- _Short exercise_
Quote the listing below verbatim, beginning at the line containing "Turn off the Futures Auto-earn switch" and continuing through the line containing "Click the Create".
= = = = = = =
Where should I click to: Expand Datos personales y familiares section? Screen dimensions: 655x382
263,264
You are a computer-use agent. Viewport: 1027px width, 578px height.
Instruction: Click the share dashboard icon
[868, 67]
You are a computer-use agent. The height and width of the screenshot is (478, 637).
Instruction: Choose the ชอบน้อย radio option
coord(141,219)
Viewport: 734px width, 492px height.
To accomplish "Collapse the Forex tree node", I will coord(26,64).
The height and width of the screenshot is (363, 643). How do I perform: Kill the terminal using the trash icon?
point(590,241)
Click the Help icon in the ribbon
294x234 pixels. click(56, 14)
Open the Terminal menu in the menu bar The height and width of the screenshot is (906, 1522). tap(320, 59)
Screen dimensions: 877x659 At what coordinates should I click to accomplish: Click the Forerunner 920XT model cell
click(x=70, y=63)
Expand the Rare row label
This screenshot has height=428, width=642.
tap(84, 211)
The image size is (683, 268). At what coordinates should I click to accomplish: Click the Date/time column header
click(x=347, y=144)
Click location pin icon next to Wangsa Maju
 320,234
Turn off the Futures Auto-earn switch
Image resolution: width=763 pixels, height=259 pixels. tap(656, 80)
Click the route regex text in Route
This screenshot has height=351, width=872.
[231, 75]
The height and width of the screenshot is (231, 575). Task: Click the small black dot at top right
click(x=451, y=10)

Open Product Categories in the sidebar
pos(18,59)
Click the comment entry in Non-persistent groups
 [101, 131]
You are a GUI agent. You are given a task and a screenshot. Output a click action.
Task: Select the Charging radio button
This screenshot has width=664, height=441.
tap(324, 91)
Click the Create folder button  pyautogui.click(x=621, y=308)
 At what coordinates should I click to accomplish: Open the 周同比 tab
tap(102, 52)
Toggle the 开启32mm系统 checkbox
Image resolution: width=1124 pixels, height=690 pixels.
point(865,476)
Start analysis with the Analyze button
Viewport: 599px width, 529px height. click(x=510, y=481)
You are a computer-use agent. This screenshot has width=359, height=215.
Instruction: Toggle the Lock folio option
= = = = = = =
- _Result_
Turn off the Futures Auto-earn switch
Image resolution: width=763 pixels, height=259 pixels. tap(656, 80)
Click the route regex text in Route
This screenshot has height=351, width=872.
[231, 75]
The height and width of the screenshot is (231, 575). Task: Click the small black dot at top right
click(x=451, y=10)

Open Product Categories in the sidebar
pos(18,59)
Click the comment entry in Non-persistent groups
 [101, 131]
You are a GUI agent. You are given a task and a screenshot. Output a click action.
Task: Select the Charging radio button
This screenshot has width=664, height=441.
tap(324, 91)
Click the Create folder button  pyautogui.click(x=621, y=308)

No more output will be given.